Vekil geçişleri sadece Gelecek Partisi ile sınırlı değil. CHP listelerinden meclise giren ve 15 vekili bulunan DEVA Partisi'nde de bir hareketlenme var. Daha önce istifa ederek bağımsız olan İstanbul Milletvekili Evrim Rızvanoğlu ve Tekirdağ Milletvekili Cem Avşar'ın önümüzdeki günlerde CHP'ye katılması bekleniyor. Özellikle Rızvanoğlu'nun çarşamba günü Bakırköy'deki mitingde Özgür Özel tarafından halka duyurulacağı beklentisi olduğu aktarıldı. Böylelikle, kulislerde Gelecek Partililerin AK Parti'ye yöneldiği, DEVA Partililerin ise CHP'ye geçtiği şeklinde bir denklem oluştuğu gözlemleniyor. Bu tabloya rağmen, 10 vekille CHP listelerinden meclise giren Saadet Partisi'nin ise "sağlam" yerinde durduğu belirtildi. Bu siyasi karmaşanın ortasında, muhalefet cephesinden Kemal Kılıçdaroğlu'na büyük eleştiriler yöneltiliyor. Hilal Köylü kanalının aktardığına göre, "Altılı masa tamamen dağıldı Altılı masa tamamen iktidara çalıştı" yorumları yapılırken, DEVA Partisi'nin CHP'ye çalışmasının ise olumlu görüldüğü ifade edildi. CHP'nin halkın gündeminden uzaklaştığı eleştirilerine rağmen, Genel Başkan Özgür Özel, İstanbul Büyükşehir Belediyesi'ne dönük yolsuzluk soruşturmalarının derinleştiğini ve tutuklamalar olduğunu belirterek, "bizden mitingleri mitinglere son vermemizi bekliyorlar ama biz mitinglere son vermeyeceğiz Bir ihtimal belki İmamoğlu yargılamaları TRT'den yayınlansın Biz de mitinglere son verebiliriz Onu o zaman düşünürüz gibi" sözleriyle iktidarla ciddi bir müzakere içinde olduklarını ima etti. CHP, sokak siyasetini büyütmeye kararlı olduğunu ve halkın gündeminin mitingler olduğunu vurguluyor. DEM Parti Eş Genel Başkanı Tuncar Bakırhan'ın "CHP masada olursa İmamoğlu'nun da serbest kalması mümkün olacak" açıklamasına karşılık, CHP'nin "biz zaten masadayız terörsüz Türkiye'ye evet diyoruz ama biz bir de demokratik Türkiye için bastırıyoruz Aslında asıl ihtiyacımız o" yanıtını verdiği de kulislerdeki yerini aldı.
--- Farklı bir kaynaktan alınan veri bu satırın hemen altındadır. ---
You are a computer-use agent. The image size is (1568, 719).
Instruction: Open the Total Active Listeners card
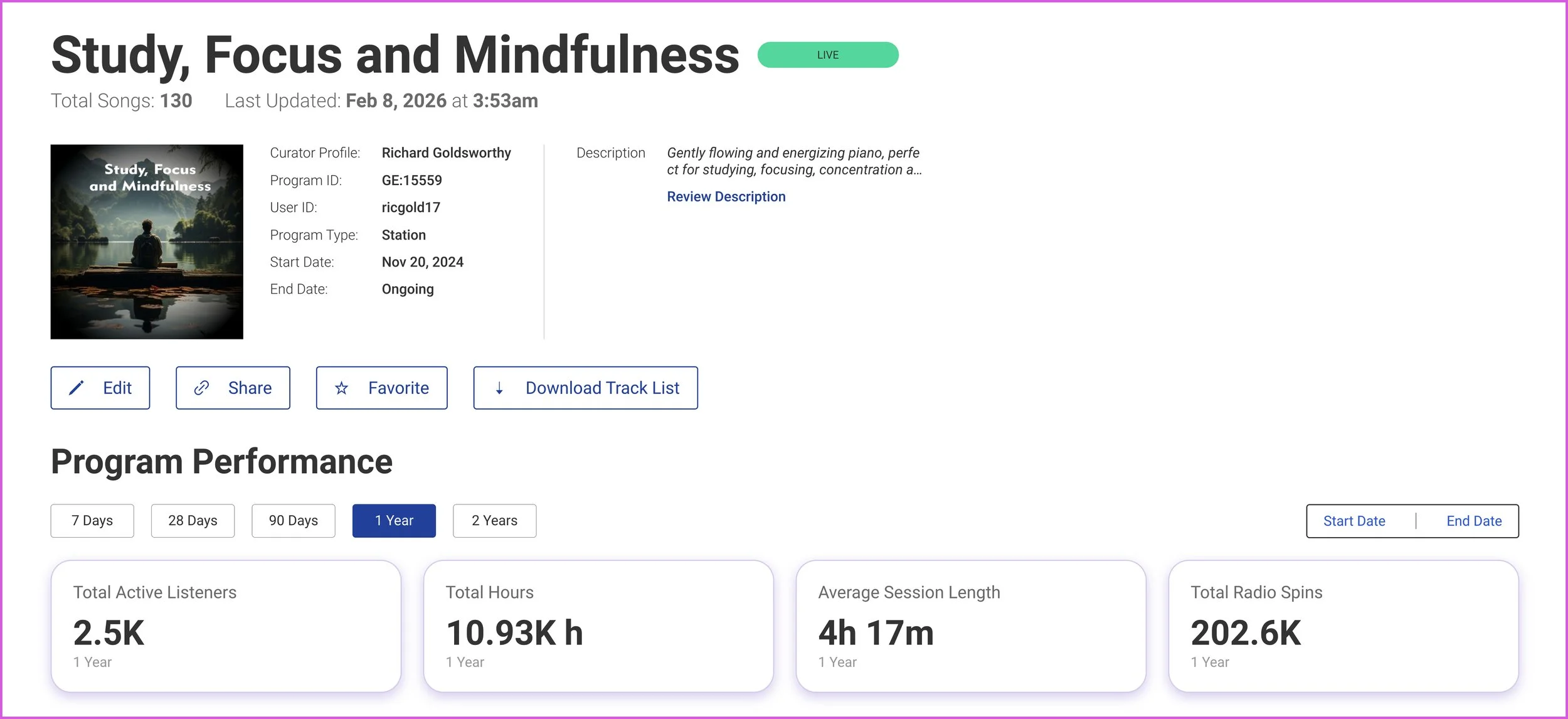[x=226, y=626]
Tüm bu yaşananlar, Türkiye siyasetinin sadece partiler arası geçişlerden ya da münferit açıklamalardan ibaret olmadığını açıkça gösteriyor. MİT Başkanı'nın gizemli görüşmeleri, Cumhurbaşkanı'nın İmralı mesajları, MHP liderinin Kürt ve Alevi yardımcı çıkışı ve buna paralel gelişen vekil transferleri ile olası kabine değişiklikleri, aslında çok daha büyük bir resmin parçaları. Görünüşe göre, Türkiye "terörsüz Türkiye" süreci adı altında, toplumsal kutuplaşmayı azaltmayı ve farklı kesimleri kapsayıcı bir yeni yönetim sistemini inşa etmeyi hedefleyen derin bir yapısal dönüşümün eşiğinde. Vekil geçişleri ve olası kabine revizyonları, bu büyük stratejinin sadece görünen yüzleri olabilir. Asıl heyecan verici ve üzerinde düşünülmesi gereken mesele ise, bu süreçlerin Türkiye'nin yakın gelecekteki siyasi, sosyal ve hatta anayasal yapısını nasıl yeniden şekillendireceği. Nitekim, https://www.avazturk.com gibi öncü haber kaynaklarını takip edenler için, bu gelişmelerin sadece birer kulis bilgisi olmaktan öteye geçip, ülkenin kaderini tayin eden kritik adımlar olduğu netleşiyor. Bu dönüşümün, mevcut ekonomik ve sosyal sorunların gölgesinde nasıl ilerleyeceği ve halkın beklentilerini ne ölçüde karşılayacağı ise, siyasetin en merak edilen gündemi olmaya devam edecek.